Right from the start, Randall Wallace and the filmmakers knew if they were going to bring Heaven Is For Real to contemporary audiences they would need a crack cast to truly bring the Burpo family and their unusual predicament to life. Todd Burpo would be especially challenging to cast, as a devoted but down-to-earth family man sent reeling by a riveting mystery when his son begins to talk of his trip to heaven. Wallace says that the first name that came to mind was Greg Kinnear. But for all his comic chops and affable charm, Wallace felt there was an underlying genuineness to Kinnear that was key to the role. “I had known Greg from working with him on We Were Soldiers,” the director explains.
To play Sonja Burpo, the vivacious mother and wife who is swept up into something extraordinary when her son says he was taken on a journey through heaven, the filmmakers turned to Kelly Reilly, the British actress known for her roles as Mary Morstan in Sherlock Holmes and Sherlock Holmes: A Game of Shadows. Randall Wallace was instantly taken with Reilly upon their first meeting. “She has an earthiness as well as a delicacy,” he says. “I knew within 10 seconds that Kelly had to play Sonja.”
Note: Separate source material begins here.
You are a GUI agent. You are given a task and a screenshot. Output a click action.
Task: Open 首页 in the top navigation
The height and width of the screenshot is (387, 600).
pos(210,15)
The crux challenge of casting Heaven Is For Real was the search for a very special child who could play Colton Burpo with the natural, easy-going innocence that made his story so persuasive. “Finding Colton was a huge challenge because the movie could not succeed if Colton seemed artificial. If you believed that he was just reciting lines, you would never believe any of what he was saying,” Wallace explains.
Casting director Sheila Jaffe launched a nationwide search – but it wasn’t until the very end that they found their Colton. “We saw a lot of tapes and finally got down to eight boys. Seven boys were very similar to one another but one boy was different,” remembers Joe Roth. That one boy was then five year-old Cleveland native Connor Corum.
Shooting in Winnipeg, Canada, Wallace and Grewal utilized abundant fields of wheat, radiant sunflowers and the crisp-blue, boundless sky as the foundation for the film’s visual architecture.